High performance liquid chromatography (HPLC) and High performance liquid chromatography-mass spectroscopy (HPLC-MS) analysis

Insulin samples were investigated by HPLC using a setup that consisted of a degasser (from Knauer, Berlin, Germany), LC-10-AT pump, FCV-10ATVP gradient mixer, SIL-10 ADVP autosampler, SPD-10 AV UV detector and SCL-10AVP controller (all from Schimadzu, Duisburg, Germany). A linear gradient of 15% to 40 % solvent B (90% acetonitrile aqueous solution + 0.1% v/v TFA) in solvent A (10% acetonitrile aqueous solution + 0.1% v/v TFA) over 42 minutes was applied as mobile phase at a flow rate of 1.0 ml/min. 100 μl samples were separated at room temperature using a combination of a C18-reversed phase precolumn (LC318, 4.6 mm x 50 mm) and analytical column (LC318, 4.6 mm x 250 mm). Chromatograms were recorded at 274 nm (UV detector).

For HPLC-MS analysis, samples were analysed using an Agilent 1100 HPLC system with API2-source (capillary temperature: 300 °C, spray voltage: 4kV).
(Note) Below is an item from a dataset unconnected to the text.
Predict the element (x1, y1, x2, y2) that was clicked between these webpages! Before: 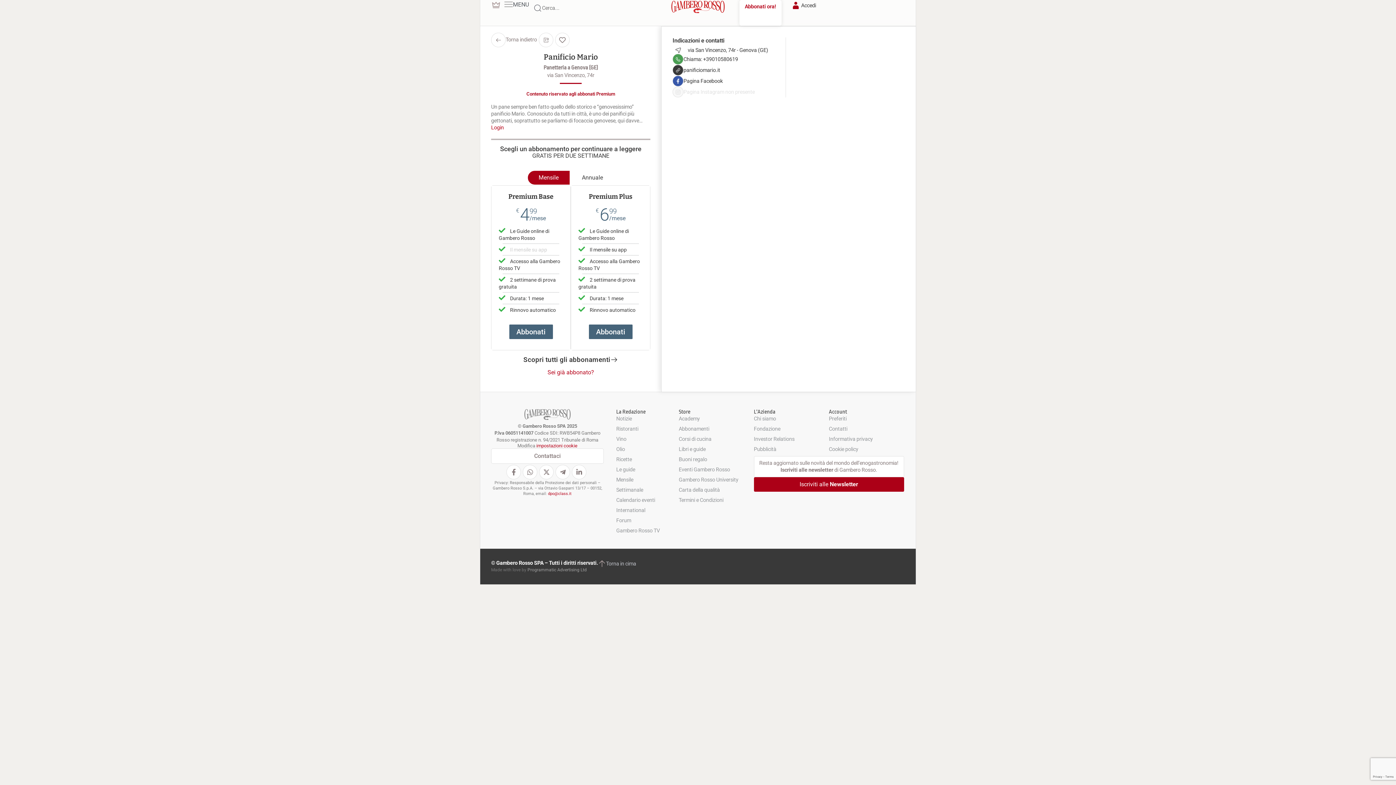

A linear gradient of 20–95 % solvent B (acetonitrile + 0.1% v/v TFA) in solvent A (double-distilled water + 0.1% v/v TFA) over 30 min served as a mobile phase at a flow rate of 0.2 ml/min. About 10–20μl of the samples were separated using a C18 reversed phase analytical column. The XCALIBUR® software package was used for data acquisition and analysis.

Authors’ Statements

Competing Interests

The authors declare no conflict of interest.